Stored data >>
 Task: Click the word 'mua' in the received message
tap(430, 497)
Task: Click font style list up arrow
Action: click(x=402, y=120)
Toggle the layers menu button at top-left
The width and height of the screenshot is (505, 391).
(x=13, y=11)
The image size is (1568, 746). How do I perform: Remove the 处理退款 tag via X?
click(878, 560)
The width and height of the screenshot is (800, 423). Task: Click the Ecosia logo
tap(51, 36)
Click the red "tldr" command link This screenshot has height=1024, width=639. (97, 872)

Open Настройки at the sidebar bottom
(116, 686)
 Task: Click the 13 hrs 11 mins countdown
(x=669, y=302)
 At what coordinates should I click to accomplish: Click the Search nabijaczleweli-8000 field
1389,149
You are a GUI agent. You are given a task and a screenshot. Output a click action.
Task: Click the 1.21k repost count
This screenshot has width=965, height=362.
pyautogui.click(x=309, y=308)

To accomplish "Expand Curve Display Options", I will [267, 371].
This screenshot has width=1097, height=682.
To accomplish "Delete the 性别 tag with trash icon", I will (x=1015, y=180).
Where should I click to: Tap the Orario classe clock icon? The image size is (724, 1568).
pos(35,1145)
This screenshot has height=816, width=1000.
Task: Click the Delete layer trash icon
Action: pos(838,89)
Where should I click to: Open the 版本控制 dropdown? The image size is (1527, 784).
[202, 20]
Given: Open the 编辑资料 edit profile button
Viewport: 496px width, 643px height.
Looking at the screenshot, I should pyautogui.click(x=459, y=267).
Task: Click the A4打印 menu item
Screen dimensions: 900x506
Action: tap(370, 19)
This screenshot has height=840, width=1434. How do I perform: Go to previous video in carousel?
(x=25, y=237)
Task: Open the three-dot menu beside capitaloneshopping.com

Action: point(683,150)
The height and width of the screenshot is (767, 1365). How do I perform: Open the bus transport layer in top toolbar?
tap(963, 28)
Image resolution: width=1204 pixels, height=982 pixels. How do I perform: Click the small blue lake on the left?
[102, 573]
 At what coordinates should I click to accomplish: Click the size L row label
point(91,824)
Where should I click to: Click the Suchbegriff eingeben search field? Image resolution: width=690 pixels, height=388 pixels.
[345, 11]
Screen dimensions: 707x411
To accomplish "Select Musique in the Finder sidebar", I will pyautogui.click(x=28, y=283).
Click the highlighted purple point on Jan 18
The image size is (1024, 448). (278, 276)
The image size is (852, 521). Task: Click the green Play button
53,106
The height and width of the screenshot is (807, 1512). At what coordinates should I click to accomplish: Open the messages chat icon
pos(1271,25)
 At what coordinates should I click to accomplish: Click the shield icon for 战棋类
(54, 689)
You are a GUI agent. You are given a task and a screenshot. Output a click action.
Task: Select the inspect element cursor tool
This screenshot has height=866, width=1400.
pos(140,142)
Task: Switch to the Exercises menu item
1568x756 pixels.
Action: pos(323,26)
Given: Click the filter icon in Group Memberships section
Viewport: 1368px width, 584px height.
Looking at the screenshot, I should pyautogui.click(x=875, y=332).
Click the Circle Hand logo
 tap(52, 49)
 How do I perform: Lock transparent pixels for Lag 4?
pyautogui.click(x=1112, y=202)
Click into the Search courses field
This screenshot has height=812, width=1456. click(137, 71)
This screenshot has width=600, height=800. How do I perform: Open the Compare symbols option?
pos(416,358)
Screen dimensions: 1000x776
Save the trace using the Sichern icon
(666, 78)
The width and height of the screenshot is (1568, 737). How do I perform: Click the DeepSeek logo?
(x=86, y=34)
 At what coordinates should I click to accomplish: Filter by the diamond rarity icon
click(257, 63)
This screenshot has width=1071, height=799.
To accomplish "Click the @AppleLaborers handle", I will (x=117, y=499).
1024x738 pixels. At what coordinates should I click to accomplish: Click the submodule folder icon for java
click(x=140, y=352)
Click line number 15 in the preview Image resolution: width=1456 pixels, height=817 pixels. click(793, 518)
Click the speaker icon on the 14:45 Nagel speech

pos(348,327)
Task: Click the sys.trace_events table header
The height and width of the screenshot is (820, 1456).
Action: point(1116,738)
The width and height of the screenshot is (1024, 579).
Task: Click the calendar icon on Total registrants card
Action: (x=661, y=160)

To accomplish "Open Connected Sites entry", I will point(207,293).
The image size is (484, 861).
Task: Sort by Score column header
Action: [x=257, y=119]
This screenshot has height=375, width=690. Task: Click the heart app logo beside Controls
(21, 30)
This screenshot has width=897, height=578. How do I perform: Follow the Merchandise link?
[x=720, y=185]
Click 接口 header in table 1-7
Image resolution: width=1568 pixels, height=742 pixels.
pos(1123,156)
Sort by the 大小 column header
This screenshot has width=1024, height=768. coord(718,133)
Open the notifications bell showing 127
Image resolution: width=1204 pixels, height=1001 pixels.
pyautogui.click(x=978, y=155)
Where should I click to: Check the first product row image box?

Set task >> Arrange every line of the listing above as a JSON list of strings, one string per line, and leave out the blank lines.

Result of the exercise >>
[
  " Task: Click the word 'mua' in the received message",
  "tap(430, 497)",
  "Task: Click font style list up arrow",
  "Action: click(x=402, y=120)",
  "Toggle the layers menu button at top-left",
  "The width and height of the screenshot is (505, 391).",
  "(x=13, y=11)",
  "The image size is (1568, 746). How do I perform: Remove the 处理退款 tag via X?",
  "click(878, 560)",
  "The width and height of the screenshot is (800, 423). Task: Click the Ecosia logo",
  "tap(51, 36)",
  "Click the red \"tldr\" command link This screenshot has height=1024, width=639. (97, 872)",
  "Open Настройки at the sidebar bottom",
  "(116, 686)",
  " Task: Click the 13 hrs 11 mins countdown",
  "(x=669, y=302)",
  " At what coordinates should I click to accomplish: Click the Search nabijaczleweli-8000 field",
  "1389,149",
  "You are a GUI agent. You are given a task and a screenshot. Output a click action.",
  "Task: Click the 1.21k repost count",
  "This screenshot has width=965, height=362.",
  "pyautogui.click(x=309, y=308)",
  "To accomplish \"Expand Curve Display Options\", I will [267, 371].",
  "This screenshot has width=1097, height=682.",
  "To accomplish \"Delete the 性别 tag with trash icon\", I will (x=1015, y=180).",
  "Where should I click to: Tap the Orario classe clock icon? The image size is (724, 1568).",
  "pos(35,1145)",
  "This screenshot has height=816, width=1000.",
  "Task: Click the Delete layer trash icon",
  "Action: pos(838,89)",
  "Where should I click to: Open the 版本控制 dropdown? The image size is (1527, 784).",
  "[202, 20]",
  "Given: Open the 编辑资料 edit profile button",
  "Viewport: 496px width, 643px height.",
  "Looking at the screenshot, I should pyautogui.click(x=459, y=267).",
  "Task: Click the A4打印 menu item",
  "Screen dimensions: 900x506",
  "Action: tap(370, 19)",
  "This screenshot has height=840, width=1434. How do I perform: Go to previous video in carousel?",
  "(x=25, y=237)",
  "Task: Open the three-dot menu beside capitaloneshopping.com",
  "Action: point(683,150)",
  "The height and width of the screenshot is (767, 1365). How do I perform: Open the bus transport layer in top toolbar?",
  "tap(963, 28)",
  "Image resolution: width=1204 pixels, height=982 pixels. How do I perform: Click the small blue lake on the left?",
  "[102, 573]",
  " At what coordinates should I click to accomplish: Click the size L row label",
  "point(91,824)",
  "Where should I click to: Click the Suchbegriff eingeben search field? Image resolution: width=690 pixels, height=388 pixels.",
  "[345, 11]",
  "Screen dimensions: 707x411",
  "To accomplish \"Select Musique in the Finder sidebar\", I will pyautogui.click(x=28, y=283).",
  "Click the highlighted purple point on Jan 18",
  "The image size is (1024, 448). (278, 276)",
  "The image size is (852, 521). Task: Click the green Play button",
  "53,106",
  "The height and width of the screenshot is (807, 1512). At what coordinates should I click to accomplish: Open the messages chat icon",
  "pos(1271,25)",
  " At what coordinates should I click to accomplish: Click the shield icon for 战棋类",
  "(54, 689)",
  "You are a GUI agent. You are given a task and a screenshot. Output a click action.",
  "Task: Select the inspect element cursor tool",
  "This screenshot has height=866, width=1400.",
  "pos(140,142)",
  "Task: Switch to the Exercises menu item",
  "1568x756 pixels.",
  "Action: pos(323,26)",
  "Given: Click the filter icon in Group Memberships section",
  "Viewport: 1368px width, 584px height.",
  "Looking at the screenshot, I should pyautogui.click(x=875, y=332).",
  "Click the Circle Hand logo",
  " tap(52, 49)",
  " How do I perform: Lock transparent pixels for Lag 4?",
  "pyautogui.click(x=1112, y=202)",
  "Click into the Search courses field",
  "This screenshot has height=812, width=1456. click(137, 71)",
  "This screenshot has width=600, height=800. How do I perform: Open the Compare symbols option?",
  "pos(416,358)",
  "Screen dimensions: 1000x776",
  "Save the trace using the Sichern icon",
  "(666, 78)",
  "The width and height of the screenshot is (1568, 737). How do I perform: Click the DeepSeek logo?",
  "(x=86, y=34)",
  " At what coordinates should I click to accomplish: Filter by the diamond rarity icon",
  "click(257, 63)",
  "This screenshot has width=1071, height=799.",
  "To accomplish \"Click the @AppleLaborers handle\", I will (x=117, y=499).",
  "1024x738 pixels. At what coordinates should I click to accomplish: Click the submodule folder icon for java",
  "click(x=140, y=352)",
  "Click line number 15 in the preview Image resolution: width=1456 pixels, height=817 pixels. click(793, 518)",
  "Click the speaker icon on the 14:45 Nagel speech",
  "pos(348,327)",
  "Task: Click the sys.trace_events table header",
  "The height and width of the screenshot is (820, 1456).",
  "Action: point(1116,738)",
  "The width and height of the screenshot is (1024, 579).",
  "Task: Click the calendar icon on Total registrants card",
  "Action: (x=661, y=160)",
  "To accomplish \"Open Connected Sites entry\", I will point(207,293).",
  "The image size is (484, 861).",
  "Task: Sort by Score column header",
  "Action: [x=257, y=119]",
  "This screenshot has height=375, width=690. Task: Click the heart app logo beside Controls",
  "(21, 30)",
  "This screenshot has width=897, height=578. How do I perform: Follow the Merchandise link?",
  "[x=720, y=185]",
  "Click 接口 header in table 1-7",
  "Image resolution: width=1568 pixels, height=742 pixels.",
  "pos(1123,156)",
  "Sort by the 大小 column header",
  "This screenshot has width=1024, height=768. coord(718,133)",
  "Open the notifications bell showing 127",
  "Image resolution: width=1204 pixels, height=1001 pixels.",
  "pyautogui.click(x=978, y=155)",
  "Where should I click to: Check the first product row image box?"
]